> [Task objective]: Each line in the entries that has the word "computer" has to be copied.

Collected data
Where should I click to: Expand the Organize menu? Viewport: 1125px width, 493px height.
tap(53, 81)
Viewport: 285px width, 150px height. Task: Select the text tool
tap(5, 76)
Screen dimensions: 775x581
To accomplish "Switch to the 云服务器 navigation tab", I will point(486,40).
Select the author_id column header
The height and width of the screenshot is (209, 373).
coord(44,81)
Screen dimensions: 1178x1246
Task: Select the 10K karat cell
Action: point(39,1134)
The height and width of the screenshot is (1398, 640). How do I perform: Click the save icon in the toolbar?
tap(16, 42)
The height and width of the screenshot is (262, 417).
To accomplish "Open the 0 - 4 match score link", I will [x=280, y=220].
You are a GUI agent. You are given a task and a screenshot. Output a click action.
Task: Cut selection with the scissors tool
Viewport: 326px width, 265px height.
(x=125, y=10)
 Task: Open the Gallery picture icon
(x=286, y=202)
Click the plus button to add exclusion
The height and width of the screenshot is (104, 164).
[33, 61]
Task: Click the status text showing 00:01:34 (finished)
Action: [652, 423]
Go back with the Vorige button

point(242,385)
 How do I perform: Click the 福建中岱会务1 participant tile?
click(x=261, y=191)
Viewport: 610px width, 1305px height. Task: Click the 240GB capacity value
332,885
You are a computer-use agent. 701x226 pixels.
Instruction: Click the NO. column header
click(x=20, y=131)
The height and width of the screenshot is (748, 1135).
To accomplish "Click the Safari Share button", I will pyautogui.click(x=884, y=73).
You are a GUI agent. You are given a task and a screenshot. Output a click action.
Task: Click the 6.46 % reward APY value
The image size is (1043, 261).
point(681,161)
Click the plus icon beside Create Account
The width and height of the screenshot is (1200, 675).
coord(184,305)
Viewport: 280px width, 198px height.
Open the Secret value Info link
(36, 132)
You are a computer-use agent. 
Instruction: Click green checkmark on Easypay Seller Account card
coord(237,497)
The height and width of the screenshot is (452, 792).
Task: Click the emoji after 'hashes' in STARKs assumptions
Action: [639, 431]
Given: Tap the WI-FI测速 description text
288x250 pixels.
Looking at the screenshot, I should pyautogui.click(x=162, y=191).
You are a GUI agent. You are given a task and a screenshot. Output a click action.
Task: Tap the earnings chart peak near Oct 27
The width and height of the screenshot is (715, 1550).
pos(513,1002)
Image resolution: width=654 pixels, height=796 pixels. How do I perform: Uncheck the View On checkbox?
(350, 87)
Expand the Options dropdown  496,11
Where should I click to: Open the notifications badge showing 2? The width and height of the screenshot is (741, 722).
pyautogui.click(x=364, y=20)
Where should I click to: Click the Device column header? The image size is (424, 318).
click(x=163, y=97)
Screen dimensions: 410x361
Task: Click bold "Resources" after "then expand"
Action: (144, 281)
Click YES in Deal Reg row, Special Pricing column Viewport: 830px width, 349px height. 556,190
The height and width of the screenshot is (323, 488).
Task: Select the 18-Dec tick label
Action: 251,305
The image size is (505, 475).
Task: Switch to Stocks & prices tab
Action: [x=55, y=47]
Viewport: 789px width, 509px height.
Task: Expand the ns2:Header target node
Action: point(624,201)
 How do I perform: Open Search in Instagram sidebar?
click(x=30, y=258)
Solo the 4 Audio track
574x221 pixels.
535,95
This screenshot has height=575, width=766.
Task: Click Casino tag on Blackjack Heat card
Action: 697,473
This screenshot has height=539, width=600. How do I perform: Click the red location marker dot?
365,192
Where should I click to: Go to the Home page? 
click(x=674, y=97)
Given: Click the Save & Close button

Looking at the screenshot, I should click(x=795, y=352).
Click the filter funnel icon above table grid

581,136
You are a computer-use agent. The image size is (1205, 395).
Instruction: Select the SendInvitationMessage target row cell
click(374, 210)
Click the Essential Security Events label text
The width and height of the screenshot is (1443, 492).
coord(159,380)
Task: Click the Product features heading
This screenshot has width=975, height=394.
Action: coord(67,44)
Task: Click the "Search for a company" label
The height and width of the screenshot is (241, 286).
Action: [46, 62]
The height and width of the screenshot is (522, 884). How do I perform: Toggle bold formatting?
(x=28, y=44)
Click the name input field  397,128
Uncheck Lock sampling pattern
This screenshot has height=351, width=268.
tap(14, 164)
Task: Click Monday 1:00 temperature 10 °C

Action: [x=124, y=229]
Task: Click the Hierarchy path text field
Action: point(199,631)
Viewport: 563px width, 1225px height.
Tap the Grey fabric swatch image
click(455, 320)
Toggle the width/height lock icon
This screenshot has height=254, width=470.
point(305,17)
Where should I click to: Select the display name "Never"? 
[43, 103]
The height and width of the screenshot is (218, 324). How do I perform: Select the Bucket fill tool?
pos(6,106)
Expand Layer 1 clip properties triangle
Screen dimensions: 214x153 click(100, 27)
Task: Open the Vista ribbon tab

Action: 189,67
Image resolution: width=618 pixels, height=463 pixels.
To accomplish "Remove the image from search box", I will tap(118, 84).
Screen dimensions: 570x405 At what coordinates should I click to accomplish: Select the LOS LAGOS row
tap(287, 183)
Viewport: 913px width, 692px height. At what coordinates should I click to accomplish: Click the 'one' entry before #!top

> [Task solution]:
You are a computer-use agent. 701x226 pixels.
You are a computer-use agent. 
You are a computer-use agent. The image size is (1205, 395).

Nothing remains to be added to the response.